After the Israelites live through the ten plagues, they are finally allowed to leave Egypt. But this was not a clear path, instead Pharaoh sends the Egyptian army after them. They arrive at the Red Sea with the troops just behind them. They fear they will drown in the Red Sea. Sometimes our grief feels like this, it is more than we can bear. It chases us at every step, we fear we will drown in our sea of sadness and tears.
But the sea parts and the Israelites are able to cross to the safety of dry land on the other shore. In our lives, grief comes and goes like waves. We have times with it is overwhelming and moments (here and there), of relief. At times we feel like we are surround with grief, and others when we feel like we are on the other shore. As we make our way through these waves, our journey continues.
We think of the receiving of the Ten Commandments as an apex of the Israelites’ journey in the desert. Although Moses was the one on the mountain, all of the Israelites were part of this powerful experience of connection with the Divine. The text reads: “there was thunder and lightning, and a dense cloud upon the mountain and a very loud blast of the horn, and all the people who were in the camp trembled. Moses led the people out of the camp and they took their place at the foot of the mountain. The smoke rose like the smoke of a kiln, and the whole mountain trembled violently. The blare of the horn grew louder and louder. As Moses spoke, God answered him in thunder.”
Sinai was a holy moment that was witnessed by all of the Israel, but not all of them could really see or hear it. Some of the Israelites were consumed by their own thoughts, their anxieties and fear. The trauma and loss they experienced as slaves and leaving Egypt was so present for some, that they couldn’t fully engage in what was going on around them. They were not in the right place to celebrate the wonderment of revelation at Sinai.
We know moments like this, when we have wanted to engage with what was happening around us, but were so immersed in our sadness we were simply unable to find joy. We can feel overwhelmed by the mountain of our loss even being around other people’s joy can feel painful.
Grief can be all consuming making it difficult to see anything else that is happening around us.
In the rabbis’ version of Sinai God literally holds the mountain over the Israelites’ heads and threatens to bury them if they do not accept the Torah. This image is theological disturbing, but I share it with you today, for the metaphor it provides us about grief. Perhaps in your process there have been moments when you have felt like you are under a mountain and there are times when you have wondered if you will ever be able to get out from under the weight of it.
Yet somehow we manage to keep moving forward. Painful as it can be, we continue walking through the desert step by step. We wander in our grief together, yet each of us on our own path.
Today, we feel the pain of our losses more acutely. Whether our loved one left us very recently, or many years ago. We remember their laugh, the food they used to make, their sense of humor, their voice, their smell, their hugs and the special things that made them, them.
We wish we had more time with them. To give one more hug or hear them laugh once more. To say all of the things we need to say to them, once more. There is pain in knowing we will never hear their voice again.
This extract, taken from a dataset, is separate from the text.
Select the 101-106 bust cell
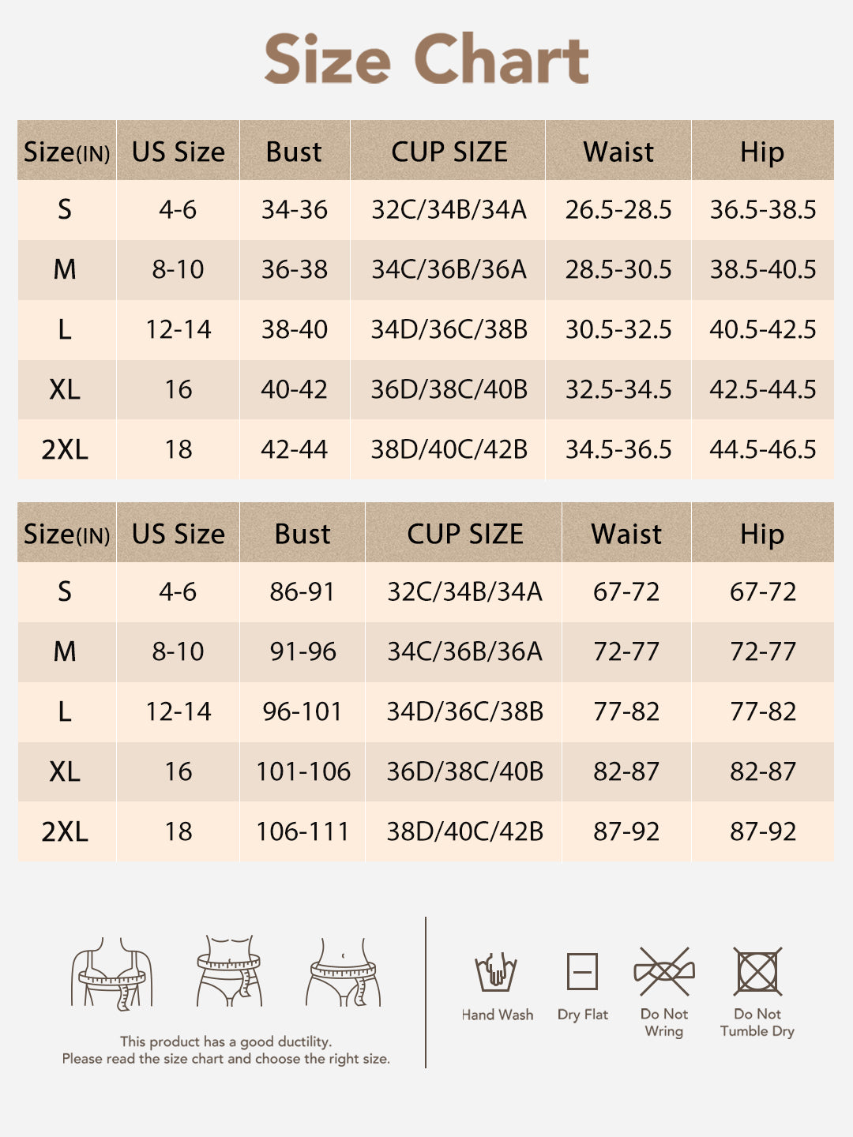The height and width of the screenshot is (1137, 853). 302,772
We miss being able to talk to them. To tell them about our day, to speak to them in a time of need or to share a funny story. These relationships were central to our lives. They were the people who helped us connect with the deepest parts of ourselves and gave our life purpose.
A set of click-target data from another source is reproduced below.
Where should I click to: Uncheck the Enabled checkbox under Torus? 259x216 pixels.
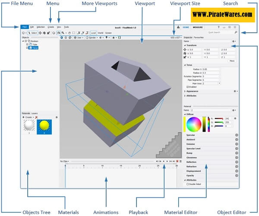click(188, 87)
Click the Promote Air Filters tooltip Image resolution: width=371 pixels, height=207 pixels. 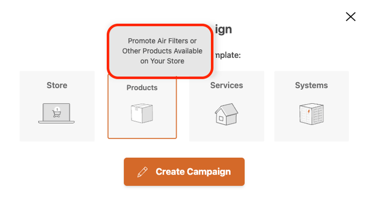[x=160, y=51]
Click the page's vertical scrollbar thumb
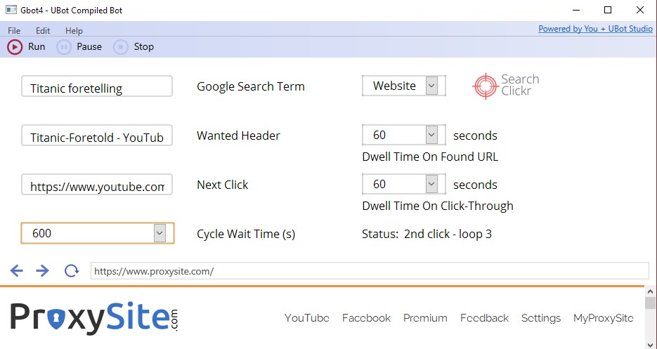This screenshot has height=349, width=657. [650, 303]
We are wandering in the desert without them. Perhaps today offers us some comfort, like the Israelites felt when God provided them food, water, sustenance in the desert.
We know our loved ones are gone, but they are still with us. They live on in the names we give the next generations, in the stories we tell and the memories we share. We do everything we can to keep their memories alive.
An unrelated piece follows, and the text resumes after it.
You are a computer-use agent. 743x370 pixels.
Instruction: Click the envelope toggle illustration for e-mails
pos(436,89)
There is comfort in knowing that their stories will continue. Even today the stories of our ancient Israelite ancestors are with us, right next to every story we share of a beloved grandparent, parent, a wife or husband, a child, a friend.
Yes our loved ones are gone, but their stories and our memories of them live on.
We all wander in the desert, on our own path, walking at our own pace and remembering our loved ones.
We love them and we miss them.
The Israelites wandered in the desert, we wander too.
We walk alone and also we walk together collectively experiencing our grief.
We fear we will drown, we can’t see what is around us and we feel the mountain of grief.
Yet we keep walking one day at a time, step by stepWe help each other to march forward.
Like the Israelites, we too, journey through the desert together
We keep alive the memories of those who started this journey, whose hopes and dreams continue in us. They are in our thoughts and hearts today and every day.
I invite you now to take a private moment for your loved ones that you are remembering today.